[Text and element pointing data]

(begin)

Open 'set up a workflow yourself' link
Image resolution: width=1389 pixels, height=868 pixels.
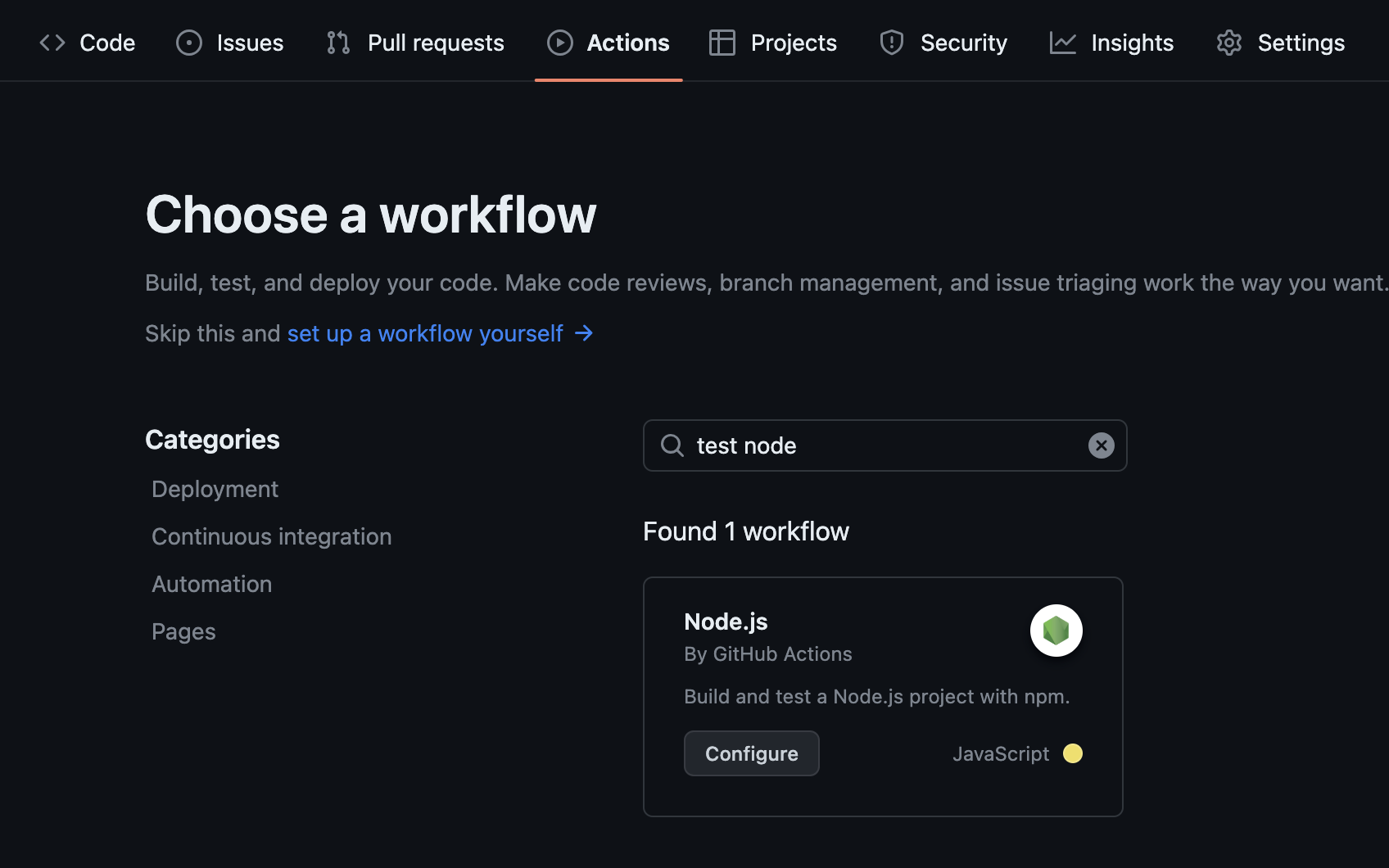coord(425,333)
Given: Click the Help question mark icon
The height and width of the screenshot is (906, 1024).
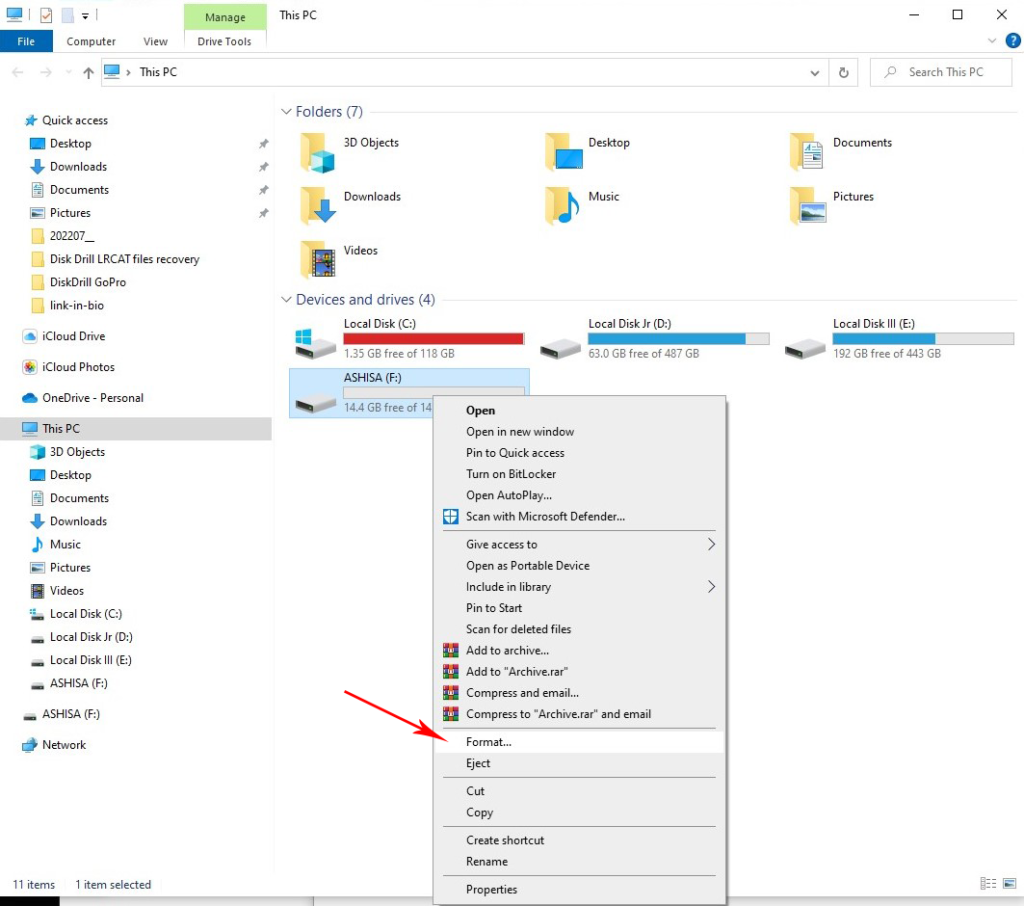Looking at the screenshot, I should (1012, 41).
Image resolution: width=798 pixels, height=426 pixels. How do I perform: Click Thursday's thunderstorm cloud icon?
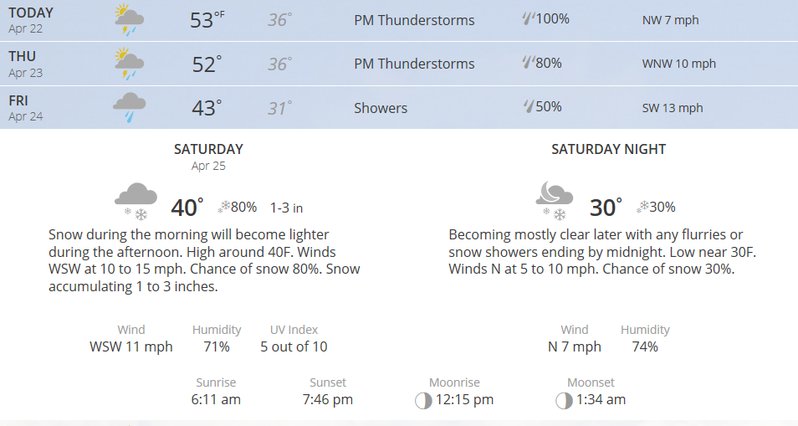(x=129, y=64)
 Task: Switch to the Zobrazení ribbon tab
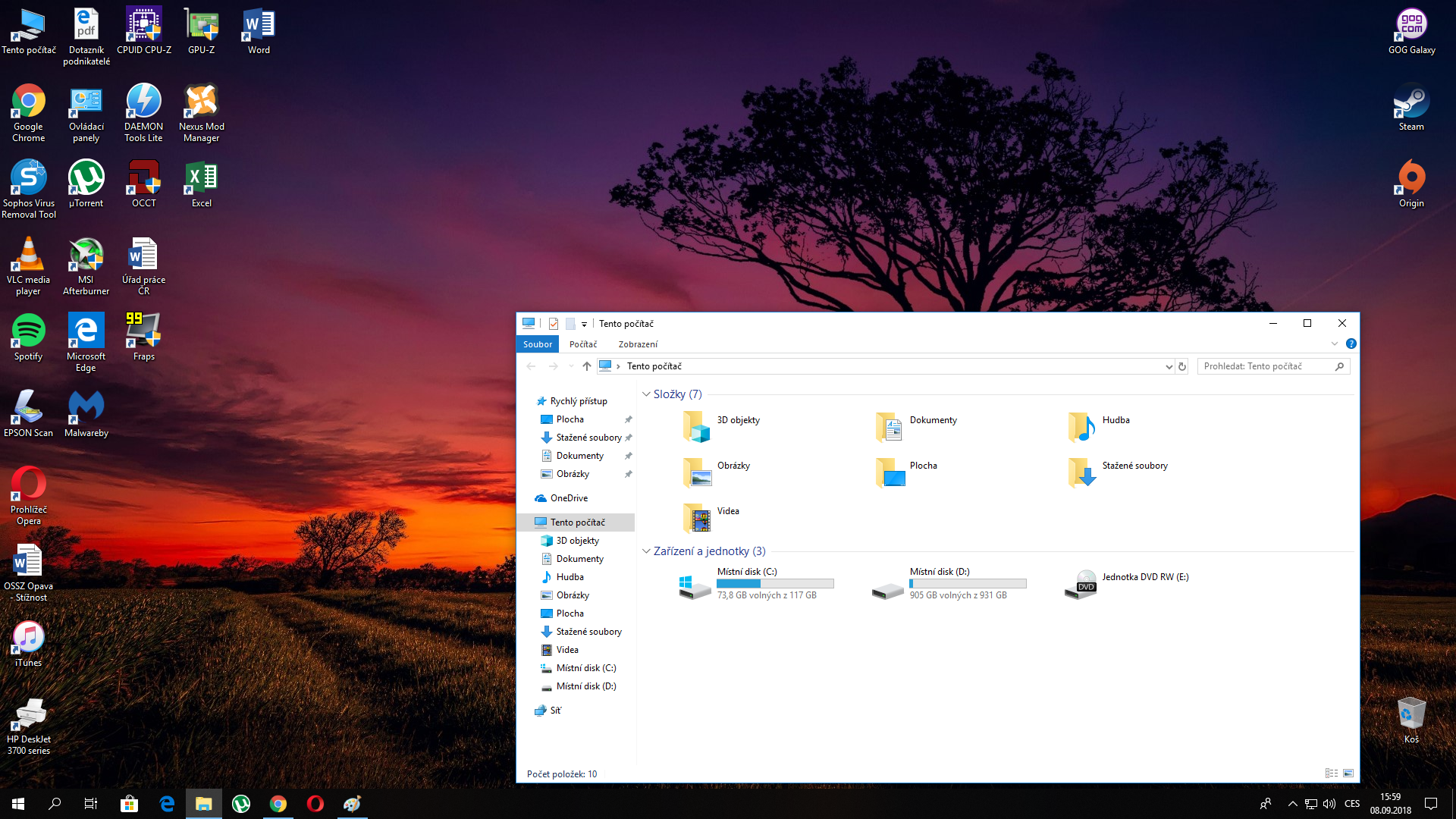point(638,344)
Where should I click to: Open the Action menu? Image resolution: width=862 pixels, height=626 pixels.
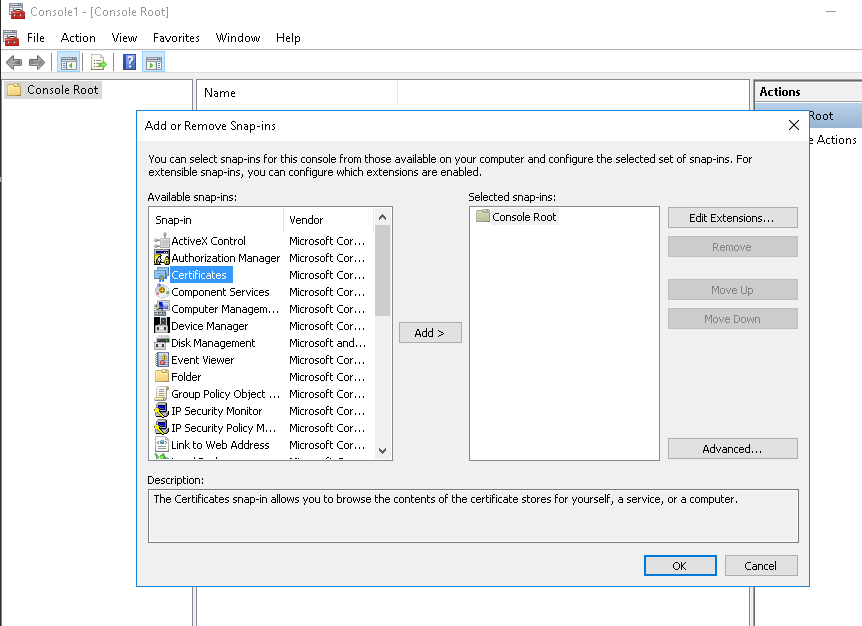click(x=78, y=38)
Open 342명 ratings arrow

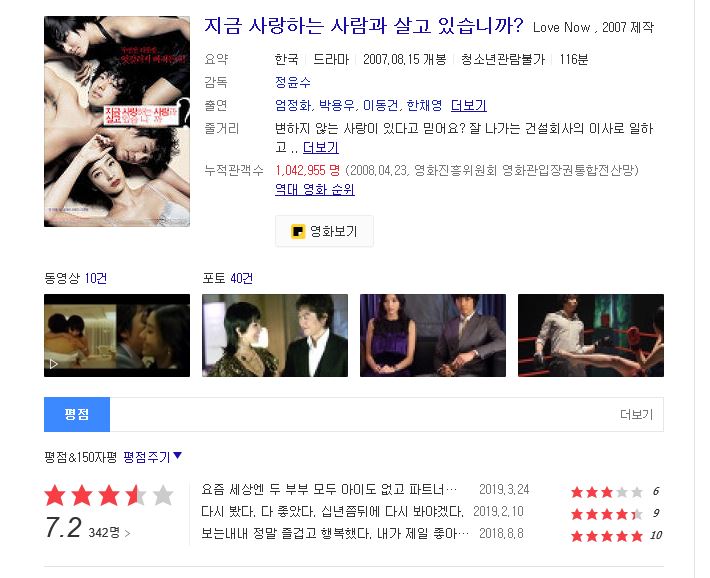tap(127, 533)
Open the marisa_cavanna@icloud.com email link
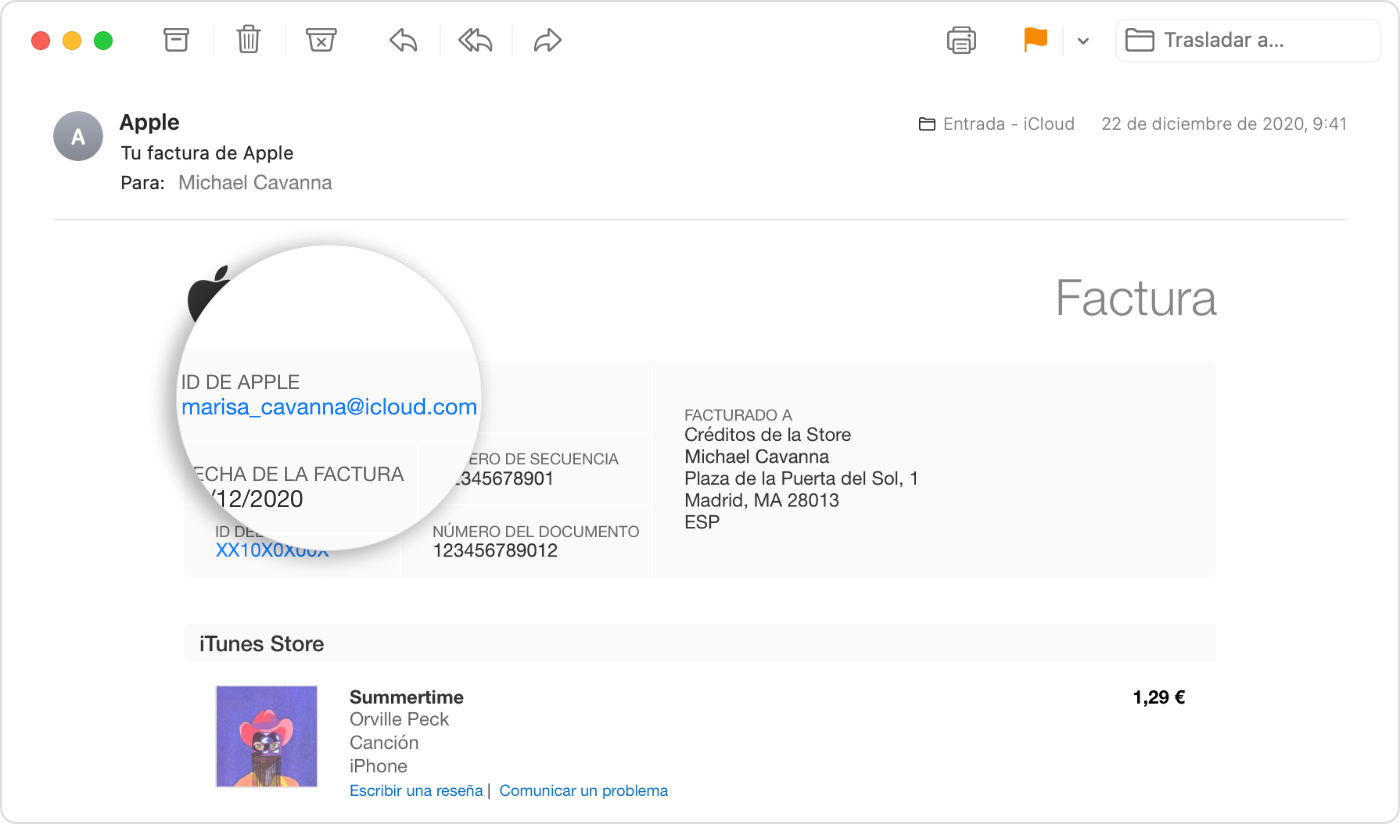The width and height of the screenshot is (1400, 824). [328, 407]
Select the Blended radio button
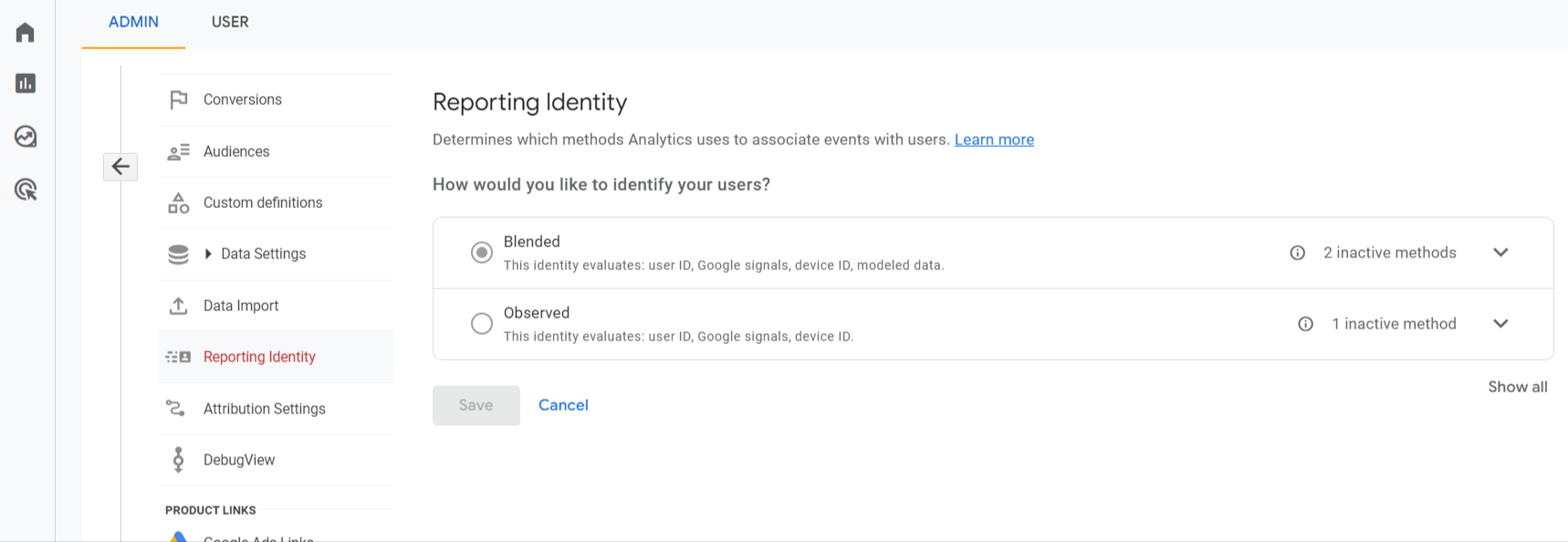The image size is (1568, 542). pyautogui.click(x=482, y=253)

(end)

_Written problem_. Reproduce every line of the data above verbatim, omitting the pictures from your answer.

_Expected answer_.
Open 'set up a workflow yourself' link
Image resolution: width=1389 pixels, height=868 pixels.
coord(425,333)
Given: Click the Help question mark icon
The height and width of the screenshot is (906, 1024).
Looking at the screenshot, I should (1012, 41).
Image resolution: width=798 pixels, height=426 pixels. How do I perform: Click Thursday's thunderstorm cloud icon?
(x=129, y=64)
 Task: Switch to the Zobrazení ribbon tab
point(638,344)
Where should I click to: Open the Action menu? Image resolution: width=862 pixels, height=626 pixels.
click(x=78, y=38)
Open 342명 ratings arrow

tap(127, 533)
Open the marisa_cavanna@icloud.com email link
The width and height of the screenshot is (1400, 824). [328, 407]
Select the Blended radio button
The image size is (1568, 542). pyautogui.click(x=482, y=253)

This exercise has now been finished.